Curating a Model

Separating preprocess, train, and infer

IMPROVE divides deep learning models into three distinct steps:

Data preprocessing (converting raw data to machine learning (ML) data and splitting the data)
Model training and saving the best model (based on early stopping)
Inference (predicting with the model and saving raw predictions)

Often community models are written as one or two scripts, encompassing multiple steps of the deep learning model. In order to curate the model using IMPROVE, identify where the code should be divided into preprocess, train, and infer.
Preprocess should save processed machine learning (ML) data that has been split into training, validation, and testing datasets that can be directly ingested by the deep learning model in train.
You may have to implement saving of the best model in train, and loading of this model in infer.
If the model does not already have functionality to save the split ML data, load the ML data, save the model, or load the model we recommend testing the implementation of this before moving forward.

Place model code in appropriate templates

Templates available in Templates for Curating Models and on GitHub.

Model code should be placed in run(), which is called by main(), but run() can call other functions as needed.
Any additional imports should be added as appropriate.
IMPROVE provided parameters should be used as appropriate so that workflows function properly (e.g. HPO will use the provided epochs parameter). Parameters can be retrieved from the params dictionary with the key as so: params[epochs]. IMPROVE provided parameters can be found here: IMPROVE API.
All scripts have a single output_dir.

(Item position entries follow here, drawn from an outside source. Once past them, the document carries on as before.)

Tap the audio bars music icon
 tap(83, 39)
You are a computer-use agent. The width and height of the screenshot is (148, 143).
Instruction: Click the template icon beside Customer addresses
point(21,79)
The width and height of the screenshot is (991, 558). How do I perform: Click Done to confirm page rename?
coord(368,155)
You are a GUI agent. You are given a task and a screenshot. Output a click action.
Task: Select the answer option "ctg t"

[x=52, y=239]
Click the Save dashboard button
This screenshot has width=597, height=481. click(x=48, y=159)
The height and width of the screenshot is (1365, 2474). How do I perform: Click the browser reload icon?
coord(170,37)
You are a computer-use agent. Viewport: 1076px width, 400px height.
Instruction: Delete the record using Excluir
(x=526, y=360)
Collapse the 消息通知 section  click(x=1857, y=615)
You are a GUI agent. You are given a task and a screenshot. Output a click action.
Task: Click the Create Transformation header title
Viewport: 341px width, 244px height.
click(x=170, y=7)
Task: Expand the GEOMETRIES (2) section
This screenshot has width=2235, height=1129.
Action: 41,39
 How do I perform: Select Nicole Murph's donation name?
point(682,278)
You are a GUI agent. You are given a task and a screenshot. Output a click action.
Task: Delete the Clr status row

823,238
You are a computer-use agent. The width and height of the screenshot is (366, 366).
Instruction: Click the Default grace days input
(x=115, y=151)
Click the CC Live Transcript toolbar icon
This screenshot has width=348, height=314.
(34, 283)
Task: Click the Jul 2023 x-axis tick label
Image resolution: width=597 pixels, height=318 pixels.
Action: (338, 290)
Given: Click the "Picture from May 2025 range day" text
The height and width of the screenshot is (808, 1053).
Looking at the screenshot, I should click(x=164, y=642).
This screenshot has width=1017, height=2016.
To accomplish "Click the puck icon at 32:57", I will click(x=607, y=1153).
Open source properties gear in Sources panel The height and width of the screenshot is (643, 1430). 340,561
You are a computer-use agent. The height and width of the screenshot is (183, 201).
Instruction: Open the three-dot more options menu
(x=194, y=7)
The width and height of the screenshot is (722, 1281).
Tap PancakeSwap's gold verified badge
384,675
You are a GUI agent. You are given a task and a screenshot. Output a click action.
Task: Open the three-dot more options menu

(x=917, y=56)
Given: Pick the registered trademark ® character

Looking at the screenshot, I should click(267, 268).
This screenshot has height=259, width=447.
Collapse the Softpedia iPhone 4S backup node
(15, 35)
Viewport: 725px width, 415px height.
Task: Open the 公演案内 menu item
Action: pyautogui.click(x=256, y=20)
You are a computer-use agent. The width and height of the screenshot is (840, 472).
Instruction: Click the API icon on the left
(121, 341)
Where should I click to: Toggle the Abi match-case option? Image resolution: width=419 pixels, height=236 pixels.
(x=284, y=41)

Preprocess and train scripts have a single input_dir. The infer script has two input directories, one for the saved model (input_model_dir) and one for the ML data for the inference split (input_data_dir). These are all set by default to the current working directory, but it is important to ensure that the correct input directories (i.e. model and data) are used in the code in the infer script so that workflows function correctly.
Other model-specific parameters not included as part of IMPROVE can be defined as described here: Creating Model-Specific Parameters. If model-specific parameters are defined NATASHA FINISH THIS AND COORD WITH API AND BELOW.
IMPROVE model files should be named as follows, where ‘model’ is the name of your model:
- For preprocessing: model_preprocess_improve.py
- For training: model_train_improve.py
- For inference: model_infer_improve.py

Create default configuration file

Templates available in Templates for Curating Models and on GitHub. See Setting Parameters for more information.

The config file should contain all the relevant default values for the model’s parameters.
The config file should have three sections: [Preprocess], [Train], and [Infer].
For parameters that are used in more than one script (e.g. model_file_name in both train and infer), these will have to be set in both the [Train] and [Infer] sections of the config.
The default configuation file should be named as follows, where ‘model’ is the name of your model: model_default_params.txt.

Set up `main()` for your model

There are three required lines in main() for each script. This is the the main() for preprocess:

def main(args):
    cfg = DRPPreprocessConfig()
    params = cfg.initialize_parameters(
        pathToModelDir=filepath,
        default_config="model_default_params.txt",
        default_model=None,
        additional_cli_section=None,
        additional_definitions=preprocess_params,
        required=None
    )
    output_dir = run(params)

The first line (cfg = DRPPreprocessConfig()) initializes the configuration object for each script as appropriate.
The second line initializes the parameters. Parameters set by command line (e.g. --input_dir /my/path/to/dir) take precedence over the values in the config file, which take precedence over the default values provided by improvelib.
- pathToModelDir is the current path in the system. filepath is already present in the template by filepath = Path(__file__).resolve().parent.
- default_config is the default configuration file, as a string.
- additional_definitions is the list of model-specific parameters.
The third line calls run() with the parameters. As dicussed, run() contains the model code.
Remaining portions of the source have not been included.